After eight months, the Silver State Health Insurance Exchange has proved that it can’t process the payments that guarantee coverage for enrollees. But it can ask parents whether a 3-year-old is pregnant.

And yet, as reported Wednesday by the Review-Journal’s Jennifer Robison, the exchange’s board put off a decision on whether to stick with Xerox, the contractor for the Nevada Health Link website; fire the company and adopt another state’s exchange platform; or join the federal exchange.

What’s the holdup? The exchange board retained Deloitte Consulting in March, at a cost of $1.5 million, to evaluate Nevada Health Link and give guidance on how to fix its myriad technical issues, which have held paid enrollments to about a quarter of the targeted goal of 118,000. Deloitte found problems ranging from frequent subcontractor turnover to flawed enrollment questions, such as the aforementioned one about a 3-year-old’s ability to conceive a child. The analysis by Deloitte, which built exchanges in Connecticut, Kentucky, Rhode Island and Washington, included the pros and cons of keeping the system, dumping it and using another state’s exchange, or transitioning to the federal exchange.

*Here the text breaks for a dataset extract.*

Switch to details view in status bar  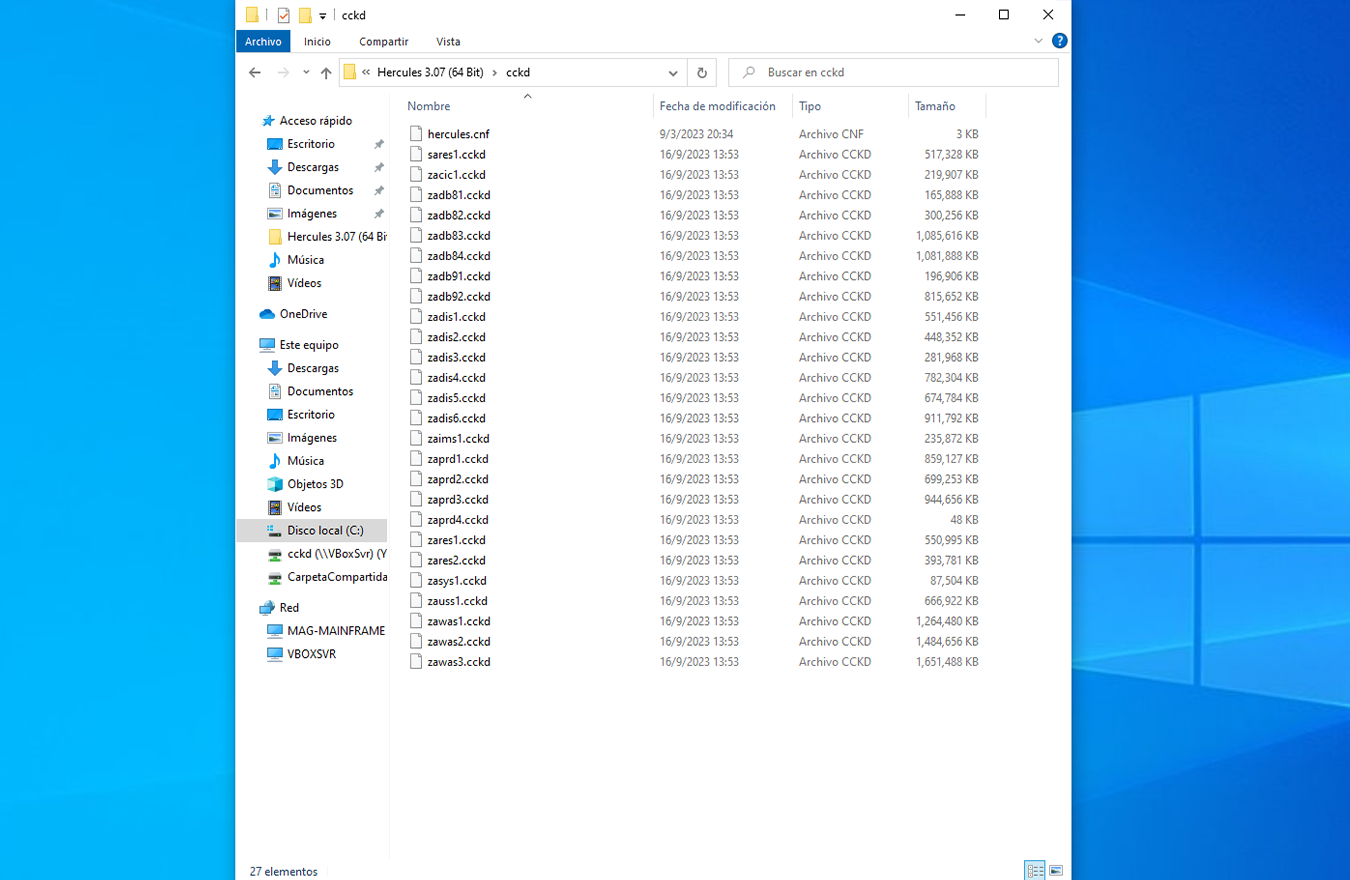[1035, 871]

The analysis didn’t include a recommendation for a specific exchange to adopt. But the facts should clarify for the board that a change is needed: Xerox, granted a $74 million contract to build the state exchange, failed to have that exchange ready for rollout on Oct. 1, 2013, and it had been paid just $10 million through March because the website was still a disaster.

Money has to be a huge factor in the board’s decision. Indeed, Deloitte reported that any transition might require more federal grant money on top of the $84 million Nevada has received.

In reality, the threshold to cut bait has arrived. In fact, it probably arrived when the exchange board had to hire Deloitte. It sure didn’t get any better when Las Vegas attorney Matthew Callister filed a lawsuit April 1 alleging that two plaintiffs went uncovered even after paying several months’ worth of premiums through Nevada Health Link. It got far worse April 23 when Ms. Robison reported Mr. Callister’s release of documents from what he termed an anonymous source — thought to be someone within Nevada Health Link — alleging the state exchange at least secretly discussed dumping all enrollees from the system to start fresh on botched accounts.

Gov. Brian Sandoval’s decision to go with a state exchange wasn’t a bad one, but it suffered from incompetent execution, starting with the decision to have the exchange collect premiums and remit them to insurers, rather than have insurance companies bill customers directly. No other state took that course. But that decision goes to the heart of all the Obamacare exchanges: They exist only to hide the full price of premiums for people who qualify for subsidies.

All these issues should make this decision easy for the board: shut down Nevada Health Link and move Nevada onto the federal exchange to stem the bleeding. Meanwhile, Congress needs to keep working to get rid of Obamacare altogether, allowing individuals and businesses to buy coverage they can afford from private insurers.

It’s time to start over on health care reform.